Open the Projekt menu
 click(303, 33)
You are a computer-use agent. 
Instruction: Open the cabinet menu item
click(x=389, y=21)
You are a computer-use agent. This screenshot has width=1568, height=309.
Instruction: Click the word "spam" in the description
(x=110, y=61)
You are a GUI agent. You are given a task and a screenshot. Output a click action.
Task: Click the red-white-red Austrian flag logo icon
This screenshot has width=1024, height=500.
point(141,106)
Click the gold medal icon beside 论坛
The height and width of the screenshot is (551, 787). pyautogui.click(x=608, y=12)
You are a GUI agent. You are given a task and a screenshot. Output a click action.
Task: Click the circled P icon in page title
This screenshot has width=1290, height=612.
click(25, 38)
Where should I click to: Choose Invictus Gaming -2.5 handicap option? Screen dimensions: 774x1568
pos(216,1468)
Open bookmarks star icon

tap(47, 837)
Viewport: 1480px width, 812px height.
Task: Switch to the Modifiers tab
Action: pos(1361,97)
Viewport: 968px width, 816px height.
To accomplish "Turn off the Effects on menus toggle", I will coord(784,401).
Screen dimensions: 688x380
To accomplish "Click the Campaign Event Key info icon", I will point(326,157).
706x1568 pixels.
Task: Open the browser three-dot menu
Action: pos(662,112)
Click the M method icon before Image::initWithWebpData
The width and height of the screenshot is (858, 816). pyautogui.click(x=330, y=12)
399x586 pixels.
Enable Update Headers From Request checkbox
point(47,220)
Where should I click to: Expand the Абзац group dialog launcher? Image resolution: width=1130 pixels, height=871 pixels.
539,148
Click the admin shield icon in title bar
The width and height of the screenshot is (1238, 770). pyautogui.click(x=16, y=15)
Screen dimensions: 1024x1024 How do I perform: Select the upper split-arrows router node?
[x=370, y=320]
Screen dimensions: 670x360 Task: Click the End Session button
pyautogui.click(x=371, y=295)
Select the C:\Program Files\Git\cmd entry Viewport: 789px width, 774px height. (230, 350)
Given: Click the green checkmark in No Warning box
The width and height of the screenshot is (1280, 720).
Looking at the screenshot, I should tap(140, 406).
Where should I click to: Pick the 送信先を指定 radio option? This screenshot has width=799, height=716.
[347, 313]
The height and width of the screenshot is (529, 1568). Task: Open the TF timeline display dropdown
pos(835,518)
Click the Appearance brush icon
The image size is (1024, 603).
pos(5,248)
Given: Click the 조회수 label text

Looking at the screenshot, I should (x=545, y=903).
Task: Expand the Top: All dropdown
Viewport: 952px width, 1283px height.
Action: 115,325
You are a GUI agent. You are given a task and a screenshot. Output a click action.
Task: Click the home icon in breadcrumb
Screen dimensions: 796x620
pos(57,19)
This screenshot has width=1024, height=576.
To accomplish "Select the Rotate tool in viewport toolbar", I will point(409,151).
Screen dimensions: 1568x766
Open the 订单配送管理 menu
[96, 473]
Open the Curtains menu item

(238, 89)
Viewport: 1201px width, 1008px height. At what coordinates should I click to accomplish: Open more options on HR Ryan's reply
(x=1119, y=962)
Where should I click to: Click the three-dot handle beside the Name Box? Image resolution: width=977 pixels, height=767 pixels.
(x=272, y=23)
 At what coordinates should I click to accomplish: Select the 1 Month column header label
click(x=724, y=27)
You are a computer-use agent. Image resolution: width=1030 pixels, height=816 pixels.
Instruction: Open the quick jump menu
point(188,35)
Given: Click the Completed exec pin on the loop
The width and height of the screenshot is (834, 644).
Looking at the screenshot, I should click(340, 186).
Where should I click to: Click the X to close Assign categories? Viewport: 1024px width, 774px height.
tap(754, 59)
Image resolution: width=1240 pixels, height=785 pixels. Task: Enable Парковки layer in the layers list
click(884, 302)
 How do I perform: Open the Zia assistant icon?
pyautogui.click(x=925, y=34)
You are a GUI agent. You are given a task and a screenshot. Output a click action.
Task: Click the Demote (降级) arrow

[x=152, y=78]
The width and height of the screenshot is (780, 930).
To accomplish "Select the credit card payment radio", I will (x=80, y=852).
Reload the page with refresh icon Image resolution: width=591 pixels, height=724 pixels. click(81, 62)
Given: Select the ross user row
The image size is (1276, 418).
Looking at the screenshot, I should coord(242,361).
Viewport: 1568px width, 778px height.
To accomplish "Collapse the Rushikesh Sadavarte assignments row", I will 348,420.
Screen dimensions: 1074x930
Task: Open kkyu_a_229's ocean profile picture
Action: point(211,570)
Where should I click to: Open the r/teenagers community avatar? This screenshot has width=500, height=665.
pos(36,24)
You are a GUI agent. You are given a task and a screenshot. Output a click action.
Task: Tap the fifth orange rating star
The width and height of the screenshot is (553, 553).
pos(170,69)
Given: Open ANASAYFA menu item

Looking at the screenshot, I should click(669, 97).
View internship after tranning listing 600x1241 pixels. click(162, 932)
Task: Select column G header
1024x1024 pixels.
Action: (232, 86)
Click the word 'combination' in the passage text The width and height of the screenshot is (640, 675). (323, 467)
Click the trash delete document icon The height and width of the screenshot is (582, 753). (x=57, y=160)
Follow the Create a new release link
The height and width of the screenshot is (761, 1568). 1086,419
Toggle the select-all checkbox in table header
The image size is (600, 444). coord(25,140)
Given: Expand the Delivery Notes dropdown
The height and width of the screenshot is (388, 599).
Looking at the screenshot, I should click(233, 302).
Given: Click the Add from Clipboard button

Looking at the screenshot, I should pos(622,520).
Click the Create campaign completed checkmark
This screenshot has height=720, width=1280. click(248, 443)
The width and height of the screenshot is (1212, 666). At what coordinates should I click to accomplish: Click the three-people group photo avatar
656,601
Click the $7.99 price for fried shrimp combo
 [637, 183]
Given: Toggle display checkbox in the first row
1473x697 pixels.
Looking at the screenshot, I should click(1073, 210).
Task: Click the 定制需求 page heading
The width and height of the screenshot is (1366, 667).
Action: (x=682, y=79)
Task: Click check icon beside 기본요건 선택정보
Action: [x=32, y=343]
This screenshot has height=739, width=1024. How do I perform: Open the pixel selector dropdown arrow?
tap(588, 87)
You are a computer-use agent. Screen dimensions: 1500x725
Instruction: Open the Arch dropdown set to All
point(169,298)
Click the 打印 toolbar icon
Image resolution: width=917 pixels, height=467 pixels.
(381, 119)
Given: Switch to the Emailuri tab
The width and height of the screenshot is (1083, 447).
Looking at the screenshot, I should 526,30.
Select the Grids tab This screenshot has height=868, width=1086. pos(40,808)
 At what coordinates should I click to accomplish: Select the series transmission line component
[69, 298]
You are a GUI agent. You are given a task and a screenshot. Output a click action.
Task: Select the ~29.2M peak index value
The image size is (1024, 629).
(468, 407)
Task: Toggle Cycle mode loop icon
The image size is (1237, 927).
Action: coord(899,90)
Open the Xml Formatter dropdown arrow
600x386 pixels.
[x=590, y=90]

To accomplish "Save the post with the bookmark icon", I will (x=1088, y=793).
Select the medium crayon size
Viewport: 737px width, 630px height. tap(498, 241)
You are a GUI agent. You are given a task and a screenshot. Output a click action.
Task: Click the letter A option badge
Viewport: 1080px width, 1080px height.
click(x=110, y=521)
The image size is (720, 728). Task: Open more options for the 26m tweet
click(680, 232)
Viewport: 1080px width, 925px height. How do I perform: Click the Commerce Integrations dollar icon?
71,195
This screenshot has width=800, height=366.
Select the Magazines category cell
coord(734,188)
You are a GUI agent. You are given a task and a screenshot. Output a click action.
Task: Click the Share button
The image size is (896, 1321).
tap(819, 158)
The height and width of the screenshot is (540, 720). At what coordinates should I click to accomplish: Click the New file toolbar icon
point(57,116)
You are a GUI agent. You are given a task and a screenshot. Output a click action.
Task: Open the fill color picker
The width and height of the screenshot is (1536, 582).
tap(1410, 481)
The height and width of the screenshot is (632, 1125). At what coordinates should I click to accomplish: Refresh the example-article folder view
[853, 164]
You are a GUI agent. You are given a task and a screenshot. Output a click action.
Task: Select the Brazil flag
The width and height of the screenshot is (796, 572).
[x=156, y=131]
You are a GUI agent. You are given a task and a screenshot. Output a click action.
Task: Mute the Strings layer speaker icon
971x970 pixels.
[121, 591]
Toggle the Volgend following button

○ ○ ○ ○ ○

TASK TO CARRY OUT: For every line of the material that holds the word "loop", make a copy.

EXERCISE ANSWER:
Given: Click the Completed exec pin on the loop
Task: Toggle Cycle mode loop icon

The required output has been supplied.